This series is about our life with the church as we attempt to live together as brothers and sisters. (For a more detailed description of this series, see my post “Church Life – A New Series.”)
In this post of my Church Life series, I want to talk about the Sunday (or weekly) church meeting. There are ways to modify the traditional method of meeting in order to foster community and fellowship. These are some of the things that we’ve done, but certainly not all of the changes that could be made. Similarly, some of these changes may not be helpful in your situation.
One of the first changes that we made to the traditional method of meeting (at least the tradition that we were all accustomed to) was in the area of teaching (preaching). In Scripture, it seems that multiple people had opportunity to speak, teach, exhort, etc. when the church met. So, we wanted more than one person to have the opportunity to teach.

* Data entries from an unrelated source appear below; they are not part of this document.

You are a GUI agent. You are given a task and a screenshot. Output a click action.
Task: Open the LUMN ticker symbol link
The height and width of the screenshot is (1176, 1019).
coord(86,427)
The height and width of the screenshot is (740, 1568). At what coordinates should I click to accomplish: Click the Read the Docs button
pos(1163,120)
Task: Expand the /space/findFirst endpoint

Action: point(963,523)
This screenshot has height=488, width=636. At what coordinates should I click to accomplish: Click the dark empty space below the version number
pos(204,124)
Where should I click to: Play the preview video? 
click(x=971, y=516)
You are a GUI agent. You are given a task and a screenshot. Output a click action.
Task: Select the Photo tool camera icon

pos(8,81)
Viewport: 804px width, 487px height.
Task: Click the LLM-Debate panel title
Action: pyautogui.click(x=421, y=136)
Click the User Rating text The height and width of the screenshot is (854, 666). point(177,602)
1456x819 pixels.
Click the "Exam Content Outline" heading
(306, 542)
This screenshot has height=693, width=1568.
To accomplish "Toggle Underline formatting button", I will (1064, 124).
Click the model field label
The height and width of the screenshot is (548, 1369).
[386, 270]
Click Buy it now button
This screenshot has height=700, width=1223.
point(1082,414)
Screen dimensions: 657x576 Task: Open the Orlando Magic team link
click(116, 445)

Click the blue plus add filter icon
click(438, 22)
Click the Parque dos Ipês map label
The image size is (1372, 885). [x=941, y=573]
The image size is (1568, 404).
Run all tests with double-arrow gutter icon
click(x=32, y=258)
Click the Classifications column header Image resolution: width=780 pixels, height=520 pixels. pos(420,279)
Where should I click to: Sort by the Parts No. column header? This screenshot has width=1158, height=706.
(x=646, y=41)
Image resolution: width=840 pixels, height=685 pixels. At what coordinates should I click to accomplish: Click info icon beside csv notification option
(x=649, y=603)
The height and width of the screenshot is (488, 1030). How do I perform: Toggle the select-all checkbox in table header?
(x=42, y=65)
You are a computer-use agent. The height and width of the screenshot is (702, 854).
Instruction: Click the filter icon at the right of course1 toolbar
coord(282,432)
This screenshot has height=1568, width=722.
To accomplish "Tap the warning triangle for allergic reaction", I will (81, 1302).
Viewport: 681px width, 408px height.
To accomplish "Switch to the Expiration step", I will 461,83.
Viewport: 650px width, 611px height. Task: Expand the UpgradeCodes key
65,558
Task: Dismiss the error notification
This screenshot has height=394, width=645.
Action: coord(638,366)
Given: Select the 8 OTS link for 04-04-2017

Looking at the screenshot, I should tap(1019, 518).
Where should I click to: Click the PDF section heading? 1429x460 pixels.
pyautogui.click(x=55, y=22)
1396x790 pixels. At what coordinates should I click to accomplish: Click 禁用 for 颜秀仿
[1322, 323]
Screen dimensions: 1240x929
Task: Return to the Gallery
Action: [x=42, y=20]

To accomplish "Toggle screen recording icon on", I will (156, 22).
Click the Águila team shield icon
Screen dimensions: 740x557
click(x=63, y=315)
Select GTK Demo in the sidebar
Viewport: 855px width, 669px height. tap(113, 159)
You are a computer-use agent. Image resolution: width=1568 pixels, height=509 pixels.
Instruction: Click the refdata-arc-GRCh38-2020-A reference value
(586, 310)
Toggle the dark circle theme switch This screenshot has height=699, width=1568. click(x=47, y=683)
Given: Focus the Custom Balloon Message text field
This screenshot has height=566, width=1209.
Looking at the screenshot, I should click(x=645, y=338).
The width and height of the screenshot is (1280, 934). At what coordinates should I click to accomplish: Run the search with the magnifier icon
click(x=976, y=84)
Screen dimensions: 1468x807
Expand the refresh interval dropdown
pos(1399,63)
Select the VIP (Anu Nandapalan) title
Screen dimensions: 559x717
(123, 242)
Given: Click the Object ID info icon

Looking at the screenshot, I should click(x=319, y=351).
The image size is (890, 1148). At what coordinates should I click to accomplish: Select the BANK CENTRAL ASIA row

To begin with, we maintain a teaching schedule. Any of the men can sign up to teach a passage (we teach through books of the Bible, and we currently do not allow women to sign up to teach). This means that from week to week, different people will be speaking as the main teacher (preacher).
Each person that teaches has the option of teaching in whatever method they choose, since people both teach differently and learn differently. More and more have recognized the value of discussion and have included discussion in their teaching method.
Also, besides the main teaching (through a book of the Bible), we also leave time in our meeting for anyone to speak, exhort, give a testimony, ask for prayer, etc. So, not only is the main teacher (preacher) changing from week to week, but there are also several people speaking during each meeting. Although several people speak, they always take turns so as not to be disorderly.
We’ve also changed the way we sing together. Each week, instead of having the same person or people choose songs for everyone to sing, there is a different person from week to week. Sometimes, this person chooses a few songs. Usually, there is also opportunity for anyone to choose a song for the church to sing. Also, anyone is allowed to take part by playing an instrument if they want to.
Another change that we’ve made is in the way we arrange our chairs. (Yes, this would be difficult for those with pews.) We typically arrange our chairs in consecutive circles. (If there is a presentation – slideshow, etc. – then we set the chairs up in a horseshoe pattern.) This arrangement allows much more interaction than is possible in rows of chairs. We’ve also found that we no longer need our sound system, since people are facing one another.
Finally, we eat together almost every Sunday. Usually, this is an informal meal. People bring food (or go to fast food restaurants to pick up food) for themselves. Occasionally, a few families will get together and decide to fix food together. For example, a few weeks ago, three families decided to fix soup. They emailed everyone and invited the church to join them.
All of these changes were not made for the sake of changing. Also, the changes were not forced on the church from the elders. Instead, the changes were made as the church recognized that something was hindering their meeting together.